The slowdown reflects both internal missteps and broader pressures. Lululemon has leaned heavily on its core franchises, allowing product cycles to stagnate. CEO Calvin McDonald has acknowledged that product fatigue has set in, with seasonal colour updates failing to excite shoppers especially in the casual and lounge categories. New styles account for just 23% of the assortment, below target levels pushing consumers toward competitors like Alo and Vuori, while low-cost knockoffs at major chains such as Costco further erode the brand’s edge. Macro headwinds are adding to the pressure, with tariffs weighing on profits and higher living costs squeezing Lululemon’s core customers. US store traffic dropped 8.5% last quarter, underscoring weaker confidence and a shift toward value-driven spending.
Competition in the premium activewear market has intensified as the segment matures. US activewear sales continue to grow at a steady pace, but softness at the high end has left Lululemon exposed to more fashion-forward challengers. International markets remain a relative bright spot, with China delivering strong double-digit growth, though management has already moderated its outlook there. To reignite momentum, Lululemon is shifting away from incremental colour refreshes toward genuinely new designs, with fresh product expected to reach stores in H1 2026. The company aims to lift the share of new styles from 23% to around 35% by Spring 2026 while also developing faster “chase” capabilities to better capture emerging consumer trends.

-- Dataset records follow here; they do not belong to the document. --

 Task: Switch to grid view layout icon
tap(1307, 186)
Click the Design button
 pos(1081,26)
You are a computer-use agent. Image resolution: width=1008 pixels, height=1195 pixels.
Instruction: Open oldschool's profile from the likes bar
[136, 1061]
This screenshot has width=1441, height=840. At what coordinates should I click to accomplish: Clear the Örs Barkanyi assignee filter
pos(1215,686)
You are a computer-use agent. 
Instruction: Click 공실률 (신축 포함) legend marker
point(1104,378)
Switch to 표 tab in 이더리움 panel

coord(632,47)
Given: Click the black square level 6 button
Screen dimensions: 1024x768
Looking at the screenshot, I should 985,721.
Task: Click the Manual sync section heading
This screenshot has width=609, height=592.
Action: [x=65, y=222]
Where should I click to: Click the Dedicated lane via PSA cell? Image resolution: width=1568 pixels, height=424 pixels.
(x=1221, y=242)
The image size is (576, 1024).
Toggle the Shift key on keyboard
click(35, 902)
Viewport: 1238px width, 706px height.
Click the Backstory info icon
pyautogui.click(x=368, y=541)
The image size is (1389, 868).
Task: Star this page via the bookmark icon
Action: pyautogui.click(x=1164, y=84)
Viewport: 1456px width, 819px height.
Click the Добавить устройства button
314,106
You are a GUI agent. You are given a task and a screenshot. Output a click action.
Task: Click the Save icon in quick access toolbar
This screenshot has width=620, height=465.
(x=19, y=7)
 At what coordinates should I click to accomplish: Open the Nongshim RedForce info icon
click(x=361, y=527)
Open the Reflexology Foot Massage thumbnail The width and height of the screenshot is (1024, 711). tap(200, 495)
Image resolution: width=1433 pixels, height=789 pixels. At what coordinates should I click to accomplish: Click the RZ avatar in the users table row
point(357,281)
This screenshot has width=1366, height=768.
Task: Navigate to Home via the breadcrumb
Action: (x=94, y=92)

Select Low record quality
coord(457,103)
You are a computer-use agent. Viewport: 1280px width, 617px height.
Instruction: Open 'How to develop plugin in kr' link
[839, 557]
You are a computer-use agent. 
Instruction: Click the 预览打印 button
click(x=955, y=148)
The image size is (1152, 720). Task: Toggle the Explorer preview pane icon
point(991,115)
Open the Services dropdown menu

For now, Lululemon’s competitive edge looks diminished. With slowing US momentum, tariff headwinds, and rising competition, the brand faces an uphill battle to regain its once-dominant position in athleisure. At High Street, we look for companies with durable moats that have the ability to defend and extend their advantage over time. We currently hold no exposure to pure-play athleisure, as we see the category as commoditised and overly reliant on shifting consumer trends rather than resilient through cycles. In contrast, companies like Nike and Adidas, with proven moats and diversification across performance and lifestyle categories, present far stronger long-term investment cases. We continue to monitor these opportunities closely, assessing fundamentals to weigh risk and return before considering inclusion in our portfolios.